Depending on locality it may be required to issue multiple operations on the address bus (open column and only then open row), reducing performance and increasing latency. Not hard to calculate that we would achieve about 23%-100% efficiency (assuming no refresh cycles) depending on how local requests were and 11-20 cycle latency depending on which data is required by request (assuming all operations need to be done) or up to 3-12 cycles latency if an only open row operation is required.
4) By implementing both INCR bursting and pipelining we utilized 100% of our bus, but we still have 3-20 cycles delay between our request and data, because we start fetching data from byte 0 of the cache line.
Depending on if we need the first or the last word in a cache line the latency varies between 11-20 cycles. The solution is using WRAP bursts instead of INCR bursts. This way, the data word which is required, will be fetched first allowing us to still get 100% bus utilization AND reduce latency to the same level as initial implementation.
All current SoCs and all DRAM implement WRAP bursts for cached access AND pipelined memory access, because it's simply inefficient to do it any other way.
AXI4 requires specific values for AxLEN signal in WRAP burst requests because SDRAM memory uses a specific fixed set of values for burst length.
In comparison FIXED bursts allow DMAs and CPUs that utilize FIXED bursts to read/write multiple data samples to the same location. This is useful for example if you have audio samples that are being read from memory and are streamed to the audio controller, which accepts data in a single address location.

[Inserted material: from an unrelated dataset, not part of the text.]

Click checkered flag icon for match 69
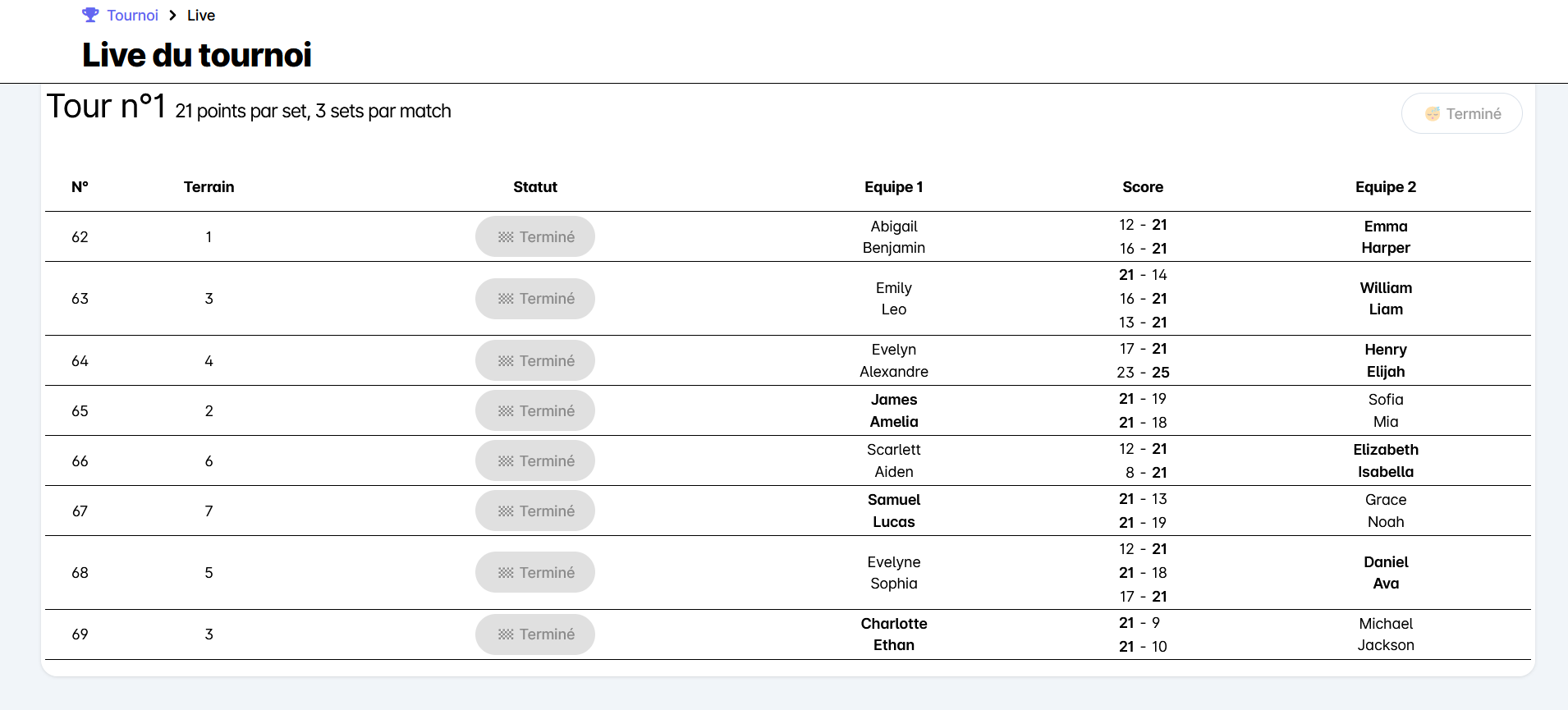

Mapping of AxBURST values and burst types are presented below. For bursts where AxLEN is set to zero, it is recommended to set AxBURST to INCR.
AxBURST[1:0] |
Burst type |
0b00 |
FIXED |
0b01 |
INCR |
0b10 |
WRAP |
I implement burst logic in slave as follows (given example for Verilog, not compiled, may be bugged, use at your own risk):
increment = (1 << (size)); // 8 bits wide
// Size = 0, 1 byte, 1 increment
// Size = 1, 2 byte, 2 increment
// Size = 2, 4 byte, 4 increment
// etc
// Wrap mask. Bit mask showing
wrap_mask = (len << size) | (increment - 1);
// Width matches address width,
// assumed that address can fit full burst
// Examples:
// size = 3'b010,
// len = 8'b0, 1 cycle, wrap mask = 11
// len = 8'b1, 2 cycles, wrap mask = 111
// len = 8'b11, 4 cycles, wrap mask = 1111
// len = 8'b111, 8 cycles, wrap mask = 11111
// addr_nxt is signal for next address
// addr is current addr
if(burst_type == `AXI_BURST_INCR)
addr_nxt = (addr + increment) & ~(increment - 1);
// make sure that all subsequent addresses are aligned to size
else if(burst_type == `AXI_BURST_WRAP)
// make sure that wrap actually wraps around,
// by throwing away unnecessary carry bits
// no need to reset LSB bits because it is required for addr to be aligned
addr_nxt = (addr & ~wrap_mask) | ((addr + increment) & wrap_mask);
else if(burst_type == `AXI_BURST_FIXED)
addr_nxt = addr; // Fixed address :D
As mentioned in the AXI4 specification bursts can't cross 4KB boundaries. My crossbar maps AXI4 slaves to 4KB aligned regions because it makes bursting across multiple slaves impossible.
For INCR bursts it is required for the address to be aligned according to the value of AxSIZE. This is done to allow the narrow bus to wide bus conversation. It is common to assume that address is aligned to bus width, which is wrong.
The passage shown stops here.